**WRITTEN TASK A**
Translate this sentence from the oil pump rotor claims into Spanish: "An oil pump rotor according to claim 3, characterised in that a run-off (40) is formed to each of the outer teeth (11) of the inner rotor (10) at the rear of the direction of rotation."
**WRITTEN TASK B**
Pick up the oil pump rotor claims after their final sentence and carry them on.

**EXTRACT TO READ**
An oil pump rotor according to claim 1,
characterised in that
the outer teeth (11) of the inner rotor (10) are formed along an envelope (h) described by a generated group of circles having centers positioned on a trochoid curve (t) generated within the limits satisfying the following expression: 0.135 ≤ e•n/(π•D) ≤ 0.145 where e is the eccentricity between the inner (10) and outer rotors (20).
An oil pump rotor according to claim 1,
characterised in that
a run-off (40) is formed to each of the outer teeth (11) of the inner rotor (10) at the front of the direction of rotation, the run-off (40) not having contact with the inner teeth (21) of the outer rotor (20).
An oil pump rotor according to claim 3,
characterised in that
the run-off (40) is formed between the engagement point (K_e) when an outer tooth (11) of the inner rotor (10) engages with an inner tooth (21) of the outer rotor (20), and the contact point (p₂) between an outer tooth (11) of the inner rotor (10) and an inner tooth (21) of the outer rotor (20) when the cell capacity is at a maximum (C_max).
An oil pump rotor according to claim 3,
characterised in that
the run-off (40) is formed to a portion of the area between the engagement point (K_e) when an outer tooth (11) of the inner rotor (10) engages with an inner tooth (21) of the outer rotor (20), and the contact point (p₂) between an outer tooth (11) of the inner rotor (10) and an inner tooth (21) of the outer rotor (20) when the cell capacity is at a maximum (C_max).
An oil pump rotor according to claim 3,
characterised in that
a run-off (40) is formed to each of the outer teeth (11) of the inner rotor (10) at the rear of the direction of rotation.

(Collected data)
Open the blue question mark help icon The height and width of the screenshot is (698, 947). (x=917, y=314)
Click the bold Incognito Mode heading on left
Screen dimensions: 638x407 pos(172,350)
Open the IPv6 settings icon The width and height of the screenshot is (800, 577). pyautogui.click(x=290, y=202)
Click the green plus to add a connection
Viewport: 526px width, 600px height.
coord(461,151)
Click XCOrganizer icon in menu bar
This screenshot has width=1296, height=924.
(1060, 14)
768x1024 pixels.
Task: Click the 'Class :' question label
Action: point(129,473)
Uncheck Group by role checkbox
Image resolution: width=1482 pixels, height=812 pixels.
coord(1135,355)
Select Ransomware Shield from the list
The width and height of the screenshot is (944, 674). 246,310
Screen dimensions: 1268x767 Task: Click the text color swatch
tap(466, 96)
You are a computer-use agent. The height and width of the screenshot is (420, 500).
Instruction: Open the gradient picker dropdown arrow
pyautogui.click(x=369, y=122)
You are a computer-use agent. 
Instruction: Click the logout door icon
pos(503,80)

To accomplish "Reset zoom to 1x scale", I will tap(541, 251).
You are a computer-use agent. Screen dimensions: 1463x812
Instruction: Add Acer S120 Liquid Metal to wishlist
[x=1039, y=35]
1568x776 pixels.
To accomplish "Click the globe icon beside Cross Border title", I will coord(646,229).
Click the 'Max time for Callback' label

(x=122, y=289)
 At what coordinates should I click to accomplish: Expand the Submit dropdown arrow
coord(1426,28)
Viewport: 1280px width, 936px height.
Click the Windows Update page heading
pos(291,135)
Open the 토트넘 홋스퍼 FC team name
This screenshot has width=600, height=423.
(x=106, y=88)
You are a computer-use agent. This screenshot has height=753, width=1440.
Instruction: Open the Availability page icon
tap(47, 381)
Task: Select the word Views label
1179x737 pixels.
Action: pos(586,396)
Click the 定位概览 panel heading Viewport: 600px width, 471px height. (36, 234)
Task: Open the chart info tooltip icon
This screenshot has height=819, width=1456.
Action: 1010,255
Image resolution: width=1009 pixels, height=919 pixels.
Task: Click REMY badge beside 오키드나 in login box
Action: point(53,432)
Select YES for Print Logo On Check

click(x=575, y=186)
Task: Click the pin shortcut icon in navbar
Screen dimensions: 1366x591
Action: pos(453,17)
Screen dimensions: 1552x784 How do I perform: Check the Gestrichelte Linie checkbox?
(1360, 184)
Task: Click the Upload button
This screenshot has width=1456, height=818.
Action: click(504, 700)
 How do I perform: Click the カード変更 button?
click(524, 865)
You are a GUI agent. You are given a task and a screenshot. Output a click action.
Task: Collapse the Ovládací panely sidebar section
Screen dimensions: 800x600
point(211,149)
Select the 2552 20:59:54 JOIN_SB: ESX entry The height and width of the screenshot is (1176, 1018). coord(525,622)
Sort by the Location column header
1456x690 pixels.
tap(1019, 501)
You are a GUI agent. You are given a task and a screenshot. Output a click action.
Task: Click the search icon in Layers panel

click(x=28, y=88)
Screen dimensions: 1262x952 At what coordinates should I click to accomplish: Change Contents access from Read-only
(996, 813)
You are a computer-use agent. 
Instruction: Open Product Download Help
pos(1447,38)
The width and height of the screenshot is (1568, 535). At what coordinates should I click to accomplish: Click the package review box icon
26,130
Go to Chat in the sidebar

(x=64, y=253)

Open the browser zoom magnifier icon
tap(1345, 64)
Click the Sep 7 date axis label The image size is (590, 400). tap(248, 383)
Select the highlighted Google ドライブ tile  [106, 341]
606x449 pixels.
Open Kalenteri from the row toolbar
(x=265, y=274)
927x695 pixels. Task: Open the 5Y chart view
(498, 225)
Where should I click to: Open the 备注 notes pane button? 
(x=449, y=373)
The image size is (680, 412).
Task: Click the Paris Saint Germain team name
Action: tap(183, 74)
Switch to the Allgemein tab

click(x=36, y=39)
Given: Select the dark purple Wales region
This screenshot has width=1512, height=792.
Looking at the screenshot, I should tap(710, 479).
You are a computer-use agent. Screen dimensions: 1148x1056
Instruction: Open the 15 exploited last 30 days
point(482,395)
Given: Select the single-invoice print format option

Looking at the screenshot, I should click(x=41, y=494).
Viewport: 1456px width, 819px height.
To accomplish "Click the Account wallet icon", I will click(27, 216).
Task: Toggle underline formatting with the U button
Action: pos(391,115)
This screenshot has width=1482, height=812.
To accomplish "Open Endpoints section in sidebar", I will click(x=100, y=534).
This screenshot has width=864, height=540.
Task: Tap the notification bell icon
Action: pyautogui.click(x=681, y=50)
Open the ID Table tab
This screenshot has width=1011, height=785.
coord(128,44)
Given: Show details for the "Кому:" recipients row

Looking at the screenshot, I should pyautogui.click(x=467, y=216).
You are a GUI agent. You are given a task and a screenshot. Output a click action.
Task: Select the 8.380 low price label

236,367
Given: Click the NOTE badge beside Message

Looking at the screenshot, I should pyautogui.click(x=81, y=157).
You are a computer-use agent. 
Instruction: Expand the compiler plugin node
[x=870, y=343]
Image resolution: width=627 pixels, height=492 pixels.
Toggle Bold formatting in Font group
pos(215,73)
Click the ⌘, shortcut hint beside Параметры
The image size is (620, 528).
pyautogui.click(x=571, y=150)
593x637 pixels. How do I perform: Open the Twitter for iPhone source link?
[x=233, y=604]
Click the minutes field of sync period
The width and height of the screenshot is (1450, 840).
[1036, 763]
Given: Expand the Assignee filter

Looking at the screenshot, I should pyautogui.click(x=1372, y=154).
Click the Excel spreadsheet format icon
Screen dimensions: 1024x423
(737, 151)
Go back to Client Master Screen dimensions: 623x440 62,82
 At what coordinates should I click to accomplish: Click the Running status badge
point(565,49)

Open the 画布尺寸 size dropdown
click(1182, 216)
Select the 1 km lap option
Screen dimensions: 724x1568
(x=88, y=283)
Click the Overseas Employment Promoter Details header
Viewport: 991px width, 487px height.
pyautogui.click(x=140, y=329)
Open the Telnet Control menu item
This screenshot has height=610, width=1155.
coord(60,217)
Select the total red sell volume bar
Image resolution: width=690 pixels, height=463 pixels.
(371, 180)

**RESPONSE A**
Un rotor de bomba de aceite según la reivindicación 3, caracterizado porque se forma un rebaje (40) en cada uno de los dientes exteriores (11) del rotor interior (10) en la parte trasera del sentido de rotación.

**RESPONSE B**
An oil pump rotor according to claim 6,
characterised in that
the run-off (40) is formed between the engagement point (K_S) when an outer tooth (11) of the inner rotor (10) engages with an inner tooth (21) of the outer rotor (20), and the contact point (p₁) between an outer tooth (11) of the inner rotor (10) and an inner tooth (21) of the outer rotor (20) when the cell capacity is at a maximum (C_max).
An oil pump rotor according to claim 6,
characterised in that
the run-off (40) is formed to a portion of the area between the engagement point (K_S) when an outer tooth (11) of the inner rotor (10) engages with an inner tooth (21) of the outer rotor (20), and the contact point (p₁) between an outer tooth (11) of the inner rotor (10) and an inner tooth (21) of the outer rotor (20) when the cell capacity is at a maximum (C_max).
An oil pump rotor according to claim 2,
characterised in that
a run-off (40) is formed to each of the outer teeth (11) of the inner rotor (10) at the front of the direction of rotation, the run-off (40) not having contact with the inner teeth (21) of the outer rotor (20).
An oil pump rotor according to claim 9,
characterised in that
the run-off (40) is formed between the engagement point (K_e) when an outer tooth (11) of the inner rotor (10) engages with an inner tooth (21) of the outer rotor (20), and the contact point (p₁) between an outer tooth (11) of the inner rotor (10) and an inner tooth (21) of the outer rotor (20) when the cell capacity is at a maximum (C_max).
An oil pump rotor according to claim 9,
characterised in that
the run-off (40) is formed to a portion of the area between the engagement point (K_e) when an outer tooth (11) of the inner rotor (10) engages with an inner tooth (21) of the outer rotor (20), and the contact point (p₂) between an outer tooth (11) of the inner rotor (10) and an inner tooth (21) of the outer rotor (20) when the cell capacity is at a maximum (C_max).
An oil pump rotor according to claim 9,
characterised in that
a run-off (40) is formed to each of the outer teeth (11) of the inner rotor (10) at the rear of the direction of rotation.
An oil pump rotor according to claim 12,
characterised in that
the run-off (40) is formed between the engagement point (K_S) when an outer tooth (11) of the inner rotor (10) engages with an inner tooth (21) of the outer rotor (20), and the contact point (p₁) between an outer tooth (11) of the inner rotor (10) and an inner tooth (21) of the outer rotor (20) when the cell capacity is at a maximum (C_max).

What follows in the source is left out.